Each line from the one containing "Click the small" to the end of the records below should be restated word for word; please leave out all other lines.

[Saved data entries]
§

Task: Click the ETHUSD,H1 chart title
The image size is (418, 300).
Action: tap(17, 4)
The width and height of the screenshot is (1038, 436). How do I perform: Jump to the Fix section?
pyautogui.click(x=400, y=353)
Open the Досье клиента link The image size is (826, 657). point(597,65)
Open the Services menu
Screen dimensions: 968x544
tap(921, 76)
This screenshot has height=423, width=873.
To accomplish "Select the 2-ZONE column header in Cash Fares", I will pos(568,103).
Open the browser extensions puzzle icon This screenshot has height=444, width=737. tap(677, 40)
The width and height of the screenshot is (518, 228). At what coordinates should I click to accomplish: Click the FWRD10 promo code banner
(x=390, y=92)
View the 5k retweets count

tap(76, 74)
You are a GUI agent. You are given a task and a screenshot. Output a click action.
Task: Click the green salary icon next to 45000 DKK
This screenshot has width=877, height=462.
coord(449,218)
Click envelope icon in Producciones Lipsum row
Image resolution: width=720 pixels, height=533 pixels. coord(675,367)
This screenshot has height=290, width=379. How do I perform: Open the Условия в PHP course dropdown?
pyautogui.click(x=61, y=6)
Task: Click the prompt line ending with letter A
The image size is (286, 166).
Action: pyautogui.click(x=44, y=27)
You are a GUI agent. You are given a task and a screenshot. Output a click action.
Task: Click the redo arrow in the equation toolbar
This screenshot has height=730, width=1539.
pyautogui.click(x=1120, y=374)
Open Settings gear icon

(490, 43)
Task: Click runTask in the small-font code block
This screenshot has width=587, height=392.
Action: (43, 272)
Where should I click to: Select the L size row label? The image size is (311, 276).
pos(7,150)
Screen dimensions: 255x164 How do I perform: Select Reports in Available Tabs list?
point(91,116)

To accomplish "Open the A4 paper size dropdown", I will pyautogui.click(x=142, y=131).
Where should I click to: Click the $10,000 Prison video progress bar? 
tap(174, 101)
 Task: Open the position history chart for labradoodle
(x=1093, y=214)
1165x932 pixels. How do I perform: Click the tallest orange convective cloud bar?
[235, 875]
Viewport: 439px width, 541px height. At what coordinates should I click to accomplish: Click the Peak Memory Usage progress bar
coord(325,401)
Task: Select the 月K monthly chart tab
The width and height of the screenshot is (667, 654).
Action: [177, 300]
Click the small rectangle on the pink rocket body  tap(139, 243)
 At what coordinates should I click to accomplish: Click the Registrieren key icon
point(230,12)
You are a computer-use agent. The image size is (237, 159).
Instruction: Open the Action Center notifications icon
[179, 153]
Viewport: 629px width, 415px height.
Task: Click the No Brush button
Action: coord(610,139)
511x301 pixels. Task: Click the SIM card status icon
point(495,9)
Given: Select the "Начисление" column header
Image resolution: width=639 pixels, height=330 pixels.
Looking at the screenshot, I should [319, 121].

§

● **REPLY TO THE EXERCISE**
Click the small rectangle on the pink rocket body  tap(139, 243)
 At what coordinates should I click to accomplish: Click the Registrieren key icon
point(230,12)
You are a computer-use agent. The image size is (237, 159).
Instruction: Open the Action Center notifications icon
[179, 153]
Viewport: 629px width, 415px height.
Task: Click the No Brush button
Action: coord(610,139)
511x301 pixels. Task: Click the SIM card status icon
point(495,9)
Given: Select the "Начисление" column header
Image resolution: width=639 pixels, height=330 pixels.
Looking at the screenshot, I should [319, 121].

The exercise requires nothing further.